Limitation of this method is that to split node among given n node, it needs to scan huge number of data elements before selecting right attribute, later this limitation has been overcome in [9] in that they used statistical method for selecting attribute to split node among given n node based on Taylor’s theorem and properties of the normal distribution to test evaluation of splitting criteria and proposed Gaussian decision-tree algorithm to improve the performance of mining stream data. Again in referenced [10, 11], they proposed firstly (mDT) algorithm based on splitting criteria called misclassification error combined with Gini index for creating tree node, which also decides the accurate attribute for existing and incoming stream data and secondly Decision Trees Based on the Hybrid Split Measure (hDT) which they tested on UCI repository dataset. Agerri et al. [12] presented new distributed and highly scalable architecture for analysis of stream textual news data using natural language processing (NLP). They performed experiment using different distributed pipeline modules on virtual machines and evaluated performance of the system using original incoming stream news in which documents has been taken in reproducible manner. In addition, some limitation with proposed system still exists, and they suggested which can be solved by using distributed NoSQL databases like MongoDB.

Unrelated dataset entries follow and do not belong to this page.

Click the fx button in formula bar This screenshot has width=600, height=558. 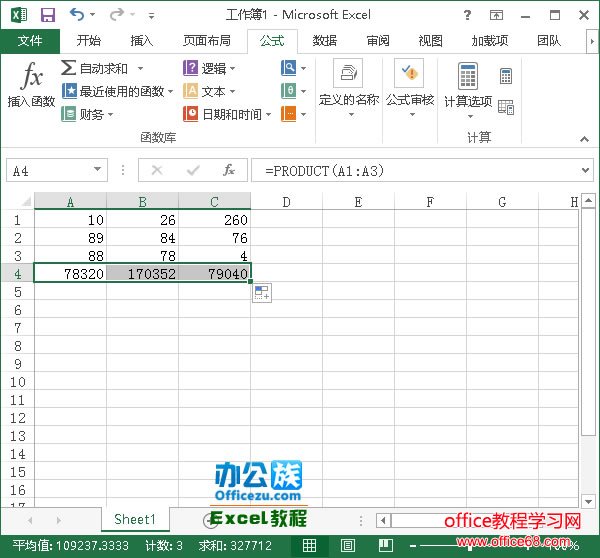[x=228, y=171]
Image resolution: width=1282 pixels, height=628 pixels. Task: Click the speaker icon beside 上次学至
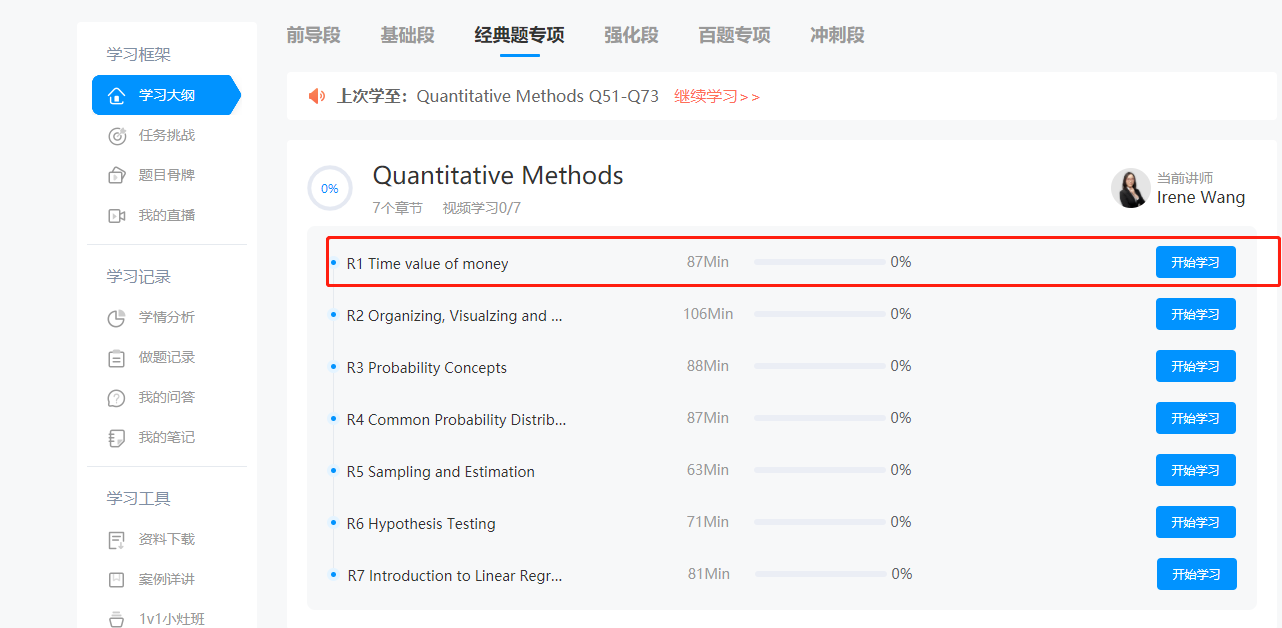(317, 96)
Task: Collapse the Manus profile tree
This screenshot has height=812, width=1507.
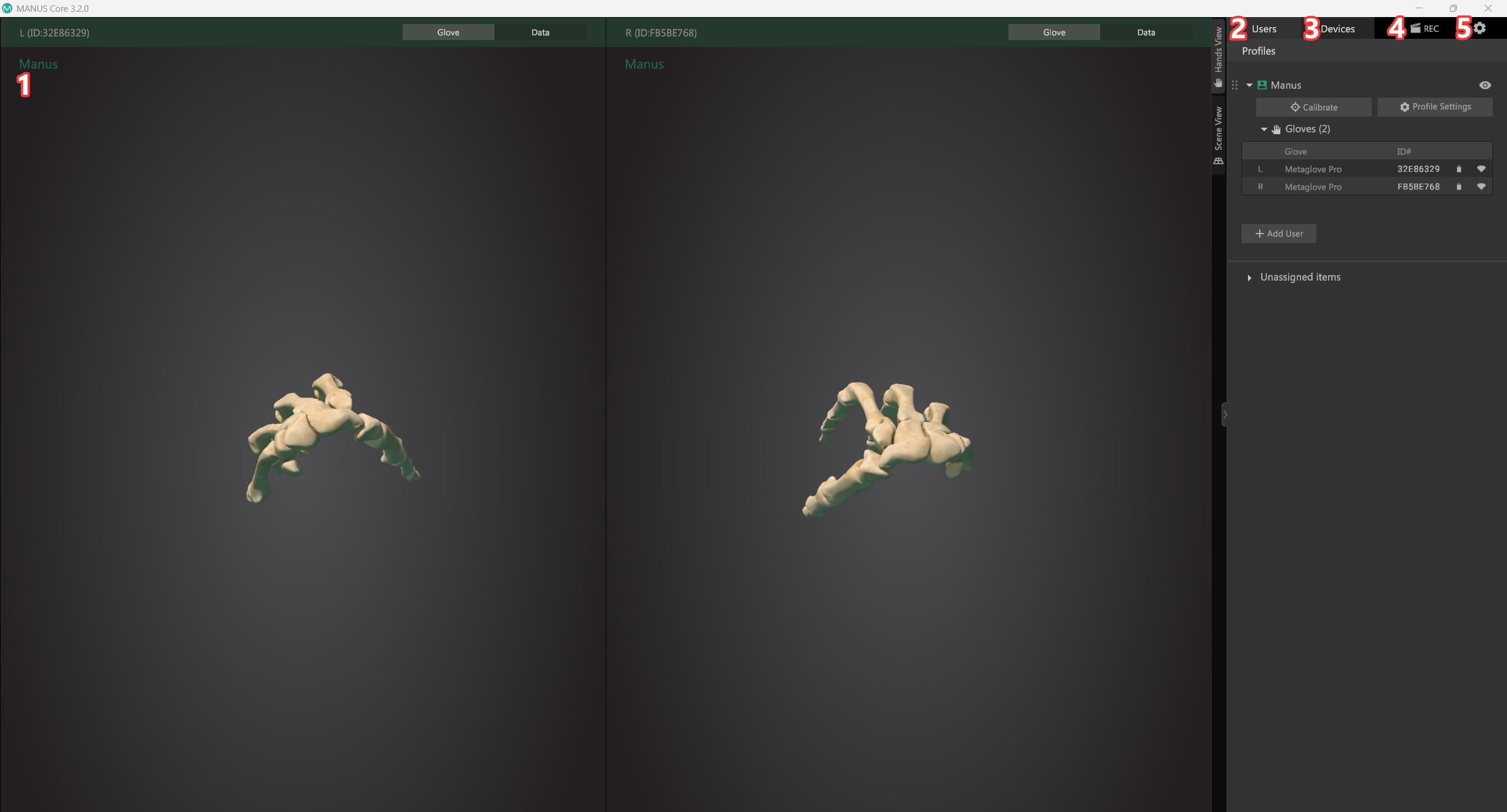Action: point(1249,85)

Vu et al. [13] propose stream algorithm based on AM rules Decision in distributed environment. This is first kind of experiment on adaptive rules in distributed platform for which they used SAMOA open-source software which basically built to deal large-scale data stream, and their main focus is to understand different decision rules in terms of regression. Fegaras [14] proposed framework based on incremental approach for distributed stream data, mainly focuses to improve traditional batch processing as used by map-reduced function in Hadoop, making it iterative incremental batch processing, enables it to store processing data in memory and tested their framework on dataset consist of complex arbitrary values, and also evaluated that their result are accurate instead of approximate. Marron [15] presented use of traditional classification algorithms such as random forest and VFDT for mining large amount of stream data using GPU, making these algorithm to run in parallel to deal with the volume of big data. They compare performance of Very Fast Decision Tree on GPU (GVFDT) and Random Forest algorithms with similar platform such as MOA and VFML having both algorithm, and they found that their results are better in terms of speed as well as accuracy. Yun et al. [16] worked on frequent pattern mining using sliding window technique and proposed algorithm WEPS (Weighted Erasable Pattern mining algorithm on sliding window-based data Streams) in that they assigned weight ti nodes of tree for creation and pruning purpose. The proposed architecture has been divided into two parts; first phase mainly concentrating on sliding window in that tree creation and recreation have been performed, and in second part, they prune the pattern based on weight assigned to it. Zliobaite and Gabrys [17] Proposed automated preprocessing technique based on adaptive technique for three different cases. In each one, different adaptive model has been used for preprocessing data as well for prediction using different techniques such as incremental approach ensemble classifier (Table 2).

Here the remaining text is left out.